TASK PROMPT: Rewrite all of the material below as a numbered list with one item per line. Skip blank lines and leave the pictures out.

Records from a data source:
+ + + + +
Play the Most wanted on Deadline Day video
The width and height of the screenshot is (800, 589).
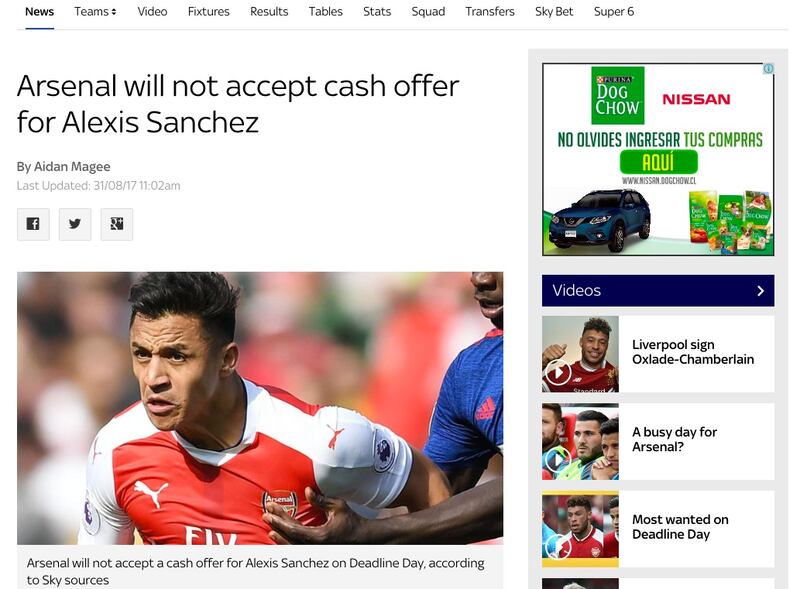pos(558,547)
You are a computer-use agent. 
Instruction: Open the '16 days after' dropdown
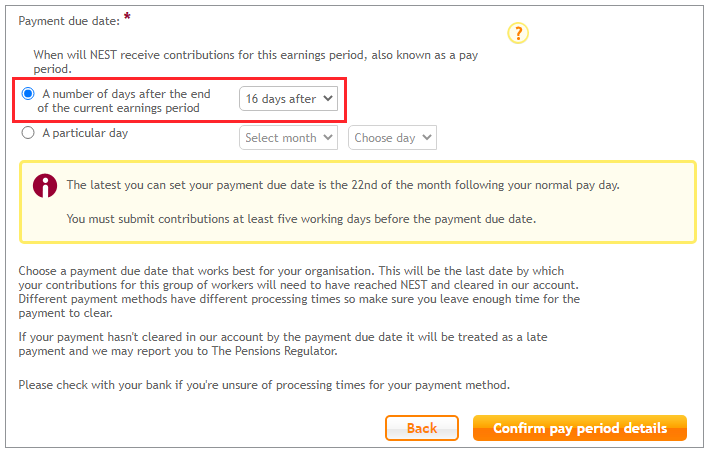click(289, 98)
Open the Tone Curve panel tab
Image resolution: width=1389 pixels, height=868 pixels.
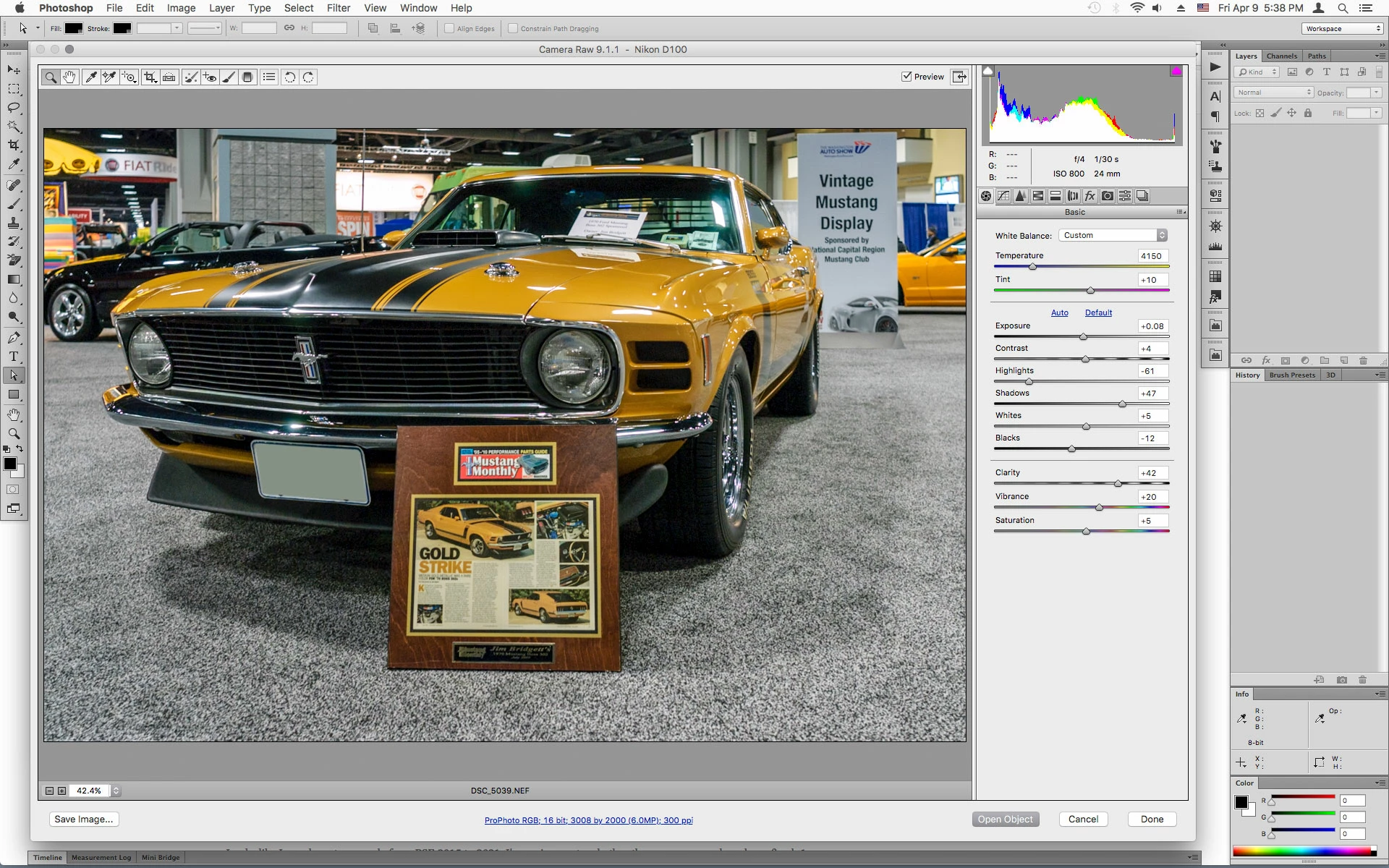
+ + + + +
THE COMPLETED TASK:
1. Play the Most wanted on Deadline Day video
2. The width and height of the screenshot is (800, 589).
3. pos(558,547)
4. You are a computer-use agent. 
5. Instruction: Open the '16 days after' dropdown
6. click(289, 98)
7. Open the Tone Curve panel tab
8. Image resolution: width=1389 pixels, height=868 pixels.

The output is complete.